The significance of meeting the unique needs of people with physical impairments has been growing over the past decade, embracing an increasingly wide range of patients, which I consider a crucial change in the healthcare system. The introduction of new approaches toward satisfying the needs of patients with special needs is critical to their further integration into society. However, I also believe that, apart from the assessment of particular patients’ needs by experts without one, the insight of a professional who has personal experience of struggling with a physical impairment is required.
Herein lies the reason for me to apply for the grant and the transition to the designated area of studies. As someone who has been struggling with the obstacles that my blindness poses to the general progress and my functioning in the social setting, I will be able to introduce the techniques and approaches that will allow managing the needs of a vast number of patients.
By offering target audiences rehabilitation counseling, I will be able to guide them by creating a positive role model and, thus, exerting the influence of a transformational leader. The significance of inspiration and emotional support that people with physical impairments will receive during counseling sessions will have a tremendous effect on their chances to succeed in managing their disabilities.
Moreover, by sharing experiences, I will create a rapport with patients, improving the emotional support provided to them and creating a comfortable environment in which they can discuss the issues that trouble them (Stone & Dahir, 2015). As a result, the efficacy of counseling will increase, with patient education becoming the focus of the counseling process and patients being introduced to a wide range of options for handling their problems.
The transition of School-Aged People with Disabilities: My Experiences
Students with exceptionalities deserve particularly close attention when they shift from academic life to social one, becoming members of the community. Therefore, it is critical to assist them with the challenges that they may encounter by offering them counseling services. My experience with the target demographic has shown that adolescents with disabilities require special assistance that hinges on emotional support, as well as the accommodation of their physical needs.
One of the critical cases that served as a formative experience in my professional development involved providing help for a transitioning person who had 60% of his total body surface area (TBSA) burnt. Apart from dealing with severe pain, the patient in question needed education about the limitations that his condition implied, as well as the strategies that would help him to overcome the critical physical challenges. As a result, the transition from the hospital ward to his home setting was performed seamlessly, with him experiencing only mild discomfort when he trained to adjust to the new environment.

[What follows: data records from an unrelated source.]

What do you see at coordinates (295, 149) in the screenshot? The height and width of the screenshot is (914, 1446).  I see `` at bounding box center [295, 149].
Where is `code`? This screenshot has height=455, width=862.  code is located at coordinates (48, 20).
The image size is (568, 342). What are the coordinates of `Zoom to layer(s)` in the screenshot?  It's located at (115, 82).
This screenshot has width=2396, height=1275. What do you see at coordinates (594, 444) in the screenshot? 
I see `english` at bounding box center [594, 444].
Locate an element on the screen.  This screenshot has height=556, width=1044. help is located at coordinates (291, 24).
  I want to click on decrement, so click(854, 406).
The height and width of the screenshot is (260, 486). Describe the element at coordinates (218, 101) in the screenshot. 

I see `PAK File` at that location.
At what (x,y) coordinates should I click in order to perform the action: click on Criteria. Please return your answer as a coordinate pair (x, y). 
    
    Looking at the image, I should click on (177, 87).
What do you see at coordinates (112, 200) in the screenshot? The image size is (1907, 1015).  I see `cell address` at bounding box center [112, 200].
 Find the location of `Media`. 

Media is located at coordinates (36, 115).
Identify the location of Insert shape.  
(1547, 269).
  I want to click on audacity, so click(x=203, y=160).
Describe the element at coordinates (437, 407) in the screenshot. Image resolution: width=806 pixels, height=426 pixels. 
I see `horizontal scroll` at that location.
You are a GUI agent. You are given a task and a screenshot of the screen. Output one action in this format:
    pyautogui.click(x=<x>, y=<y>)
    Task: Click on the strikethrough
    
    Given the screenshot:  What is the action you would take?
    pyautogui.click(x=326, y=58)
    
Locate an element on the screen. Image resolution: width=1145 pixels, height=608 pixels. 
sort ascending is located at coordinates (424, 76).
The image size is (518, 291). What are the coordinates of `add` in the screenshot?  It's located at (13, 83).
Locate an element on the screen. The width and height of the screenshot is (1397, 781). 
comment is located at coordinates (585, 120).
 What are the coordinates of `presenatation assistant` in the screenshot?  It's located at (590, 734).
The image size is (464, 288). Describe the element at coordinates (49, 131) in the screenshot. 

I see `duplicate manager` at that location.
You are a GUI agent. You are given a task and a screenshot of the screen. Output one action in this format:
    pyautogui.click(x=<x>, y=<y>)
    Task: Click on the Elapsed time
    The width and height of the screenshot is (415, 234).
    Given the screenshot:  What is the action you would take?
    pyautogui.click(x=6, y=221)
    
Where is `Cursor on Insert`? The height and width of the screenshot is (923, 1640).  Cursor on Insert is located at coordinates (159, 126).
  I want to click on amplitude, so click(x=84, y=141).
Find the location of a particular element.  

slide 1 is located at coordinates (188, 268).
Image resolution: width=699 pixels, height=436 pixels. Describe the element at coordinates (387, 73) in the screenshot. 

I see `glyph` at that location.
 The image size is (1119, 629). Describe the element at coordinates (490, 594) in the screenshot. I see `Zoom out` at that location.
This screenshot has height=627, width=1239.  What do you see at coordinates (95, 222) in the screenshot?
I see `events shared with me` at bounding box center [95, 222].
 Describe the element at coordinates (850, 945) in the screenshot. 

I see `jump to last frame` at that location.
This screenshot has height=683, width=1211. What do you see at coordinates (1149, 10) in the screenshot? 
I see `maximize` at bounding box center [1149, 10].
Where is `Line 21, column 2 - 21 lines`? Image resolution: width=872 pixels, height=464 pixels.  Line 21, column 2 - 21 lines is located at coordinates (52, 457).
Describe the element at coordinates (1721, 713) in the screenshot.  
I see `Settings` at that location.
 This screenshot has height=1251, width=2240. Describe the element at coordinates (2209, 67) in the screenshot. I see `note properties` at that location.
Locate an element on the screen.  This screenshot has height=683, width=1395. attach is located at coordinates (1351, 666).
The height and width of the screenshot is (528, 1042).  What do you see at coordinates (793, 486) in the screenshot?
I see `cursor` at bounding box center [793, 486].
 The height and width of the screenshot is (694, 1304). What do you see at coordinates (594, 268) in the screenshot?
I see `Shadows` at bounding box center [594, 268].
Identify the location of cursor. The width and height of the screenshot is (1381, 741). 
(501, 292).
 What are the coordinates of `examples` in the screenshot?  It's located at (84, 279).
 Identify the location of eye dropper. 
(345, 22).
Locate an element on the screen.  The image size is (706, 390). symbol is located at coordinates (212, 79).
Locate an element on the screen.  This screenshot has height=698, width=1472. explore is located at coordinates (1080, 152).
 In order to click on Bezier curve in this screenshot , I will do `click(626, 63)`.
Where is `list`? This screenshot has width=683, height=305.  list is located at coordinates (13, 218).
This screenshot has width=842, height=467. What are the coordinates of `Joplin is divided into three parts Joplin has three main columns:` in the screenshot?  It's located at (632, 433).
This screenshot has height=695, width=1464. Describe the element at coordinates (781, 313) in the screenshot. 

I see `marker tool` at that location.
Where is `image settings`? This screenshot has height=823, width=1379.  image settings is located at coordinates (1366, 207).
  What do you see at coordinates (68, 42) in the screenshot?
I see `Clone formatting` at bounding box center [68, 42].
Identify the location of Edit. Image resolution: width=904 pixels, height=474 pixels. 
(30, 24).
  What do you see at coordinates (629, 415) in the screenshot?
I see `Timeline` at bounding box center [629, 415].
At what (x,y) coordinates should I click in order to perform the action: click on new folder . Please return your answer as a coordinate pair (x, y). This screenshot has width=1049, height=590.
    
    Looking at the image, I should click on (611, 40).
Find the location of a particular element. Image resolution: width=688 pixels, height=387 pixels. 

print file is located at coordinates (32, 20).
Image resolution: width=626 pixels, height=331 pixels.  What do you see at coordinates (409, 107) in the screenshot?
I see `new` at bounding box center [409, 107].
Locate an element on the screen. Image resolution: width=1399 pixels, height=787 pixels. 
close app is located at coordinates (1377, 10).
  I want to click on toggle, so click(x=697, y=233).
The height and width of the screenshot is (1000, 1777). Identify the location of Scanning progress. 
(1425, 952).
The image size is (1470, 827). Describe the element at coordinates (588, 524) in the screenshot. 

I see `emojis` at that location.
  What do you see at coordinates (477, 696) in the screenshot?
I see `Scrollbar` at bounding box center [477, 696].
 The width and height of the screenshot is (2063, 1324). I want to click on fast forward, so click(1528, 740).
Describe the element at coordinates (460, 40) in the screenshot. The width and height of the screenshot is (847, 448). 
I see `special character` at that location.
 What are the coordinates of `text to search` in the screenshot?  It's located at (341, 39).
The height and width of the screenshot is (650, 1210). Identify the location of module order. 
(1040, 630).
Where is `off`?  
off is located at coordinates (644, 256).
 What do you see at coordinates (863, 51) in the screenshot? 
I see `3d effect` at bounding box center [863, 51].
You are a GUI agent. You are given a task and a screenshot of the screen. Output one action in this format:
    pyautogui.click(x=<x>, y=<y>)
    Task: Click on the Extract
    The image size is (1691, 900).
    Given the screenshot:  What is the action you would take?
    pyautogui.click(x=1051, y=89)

In addition, my experience of working as an Anesthesiologist in Peru has shaped my understanding of patients’ needs and the challenges that they face. My education did not stop after I lost my eyesight; quite the contrary, I actively studied the problem of counseling for disabled people in order to learn more from scholarly articles, studies, and books addressing the subject matter. As a future counselor, I need to educate myself about the latest strategies and theories in managing the needs of patients with disabilities (Stone & Dahir, 2015).
Enrolling in the Braille Institute in Lima was another critical step taken to ensure that my skills for assisting disabled people in transitioning met the set quality standards. While I am pretty proud of my accomplishments, I realize that further learning will be needed to respond to patients’ needs appropriately.
Working with School-Aged Children
Giving patients comprehensive and effective services, as well as offering them emotional support, requires substantial knowledge and well-developed skills. Therefore, I fully recognize the necessity to work with all age groups in order to build a complete understanding of the methods that can be used to help adolescents of different ages to transition from the healthcare environment to the context of their home.
Due to the necessity to embrace all aspects of assisting patients with disabilities, I will need to explore the challenges that the specified age group faces when transitioning from the hospital environment to the setting of their homes. Therefore, I will need to acquire the skills of both a rehabilitation counselor and special education teacher.
The necessity of working with school-age patients may be overlooked by numerous counselors, yet it is one of the crucial aspects of offering effective services and the proper help. Exploring the challenges associated with both fields and the strategies that can be used to handle the concerns of both age groups, a counselor will be able to build a unique competency in giving patients emotional and social support (Stone & Dahir, 2015).
Therefore, I intend to work in school both as a rehabilitation counselor and a special education teacher to provide learners with guidance and assistance needed to support students with disabilities. It is crucial to encourage patient education to ensure that learners will be able to identify and manage their health-related needs independently, expressly, by recognizing a problem and using the available resources to resolve it. Thus, successful rehabilitation of learners with disabilities will become possible.
Reference
Stone, C., & Dahir, C. A. (2015). The transformed school counselor (3rd ed.). Boston, MA: Cengage Learning.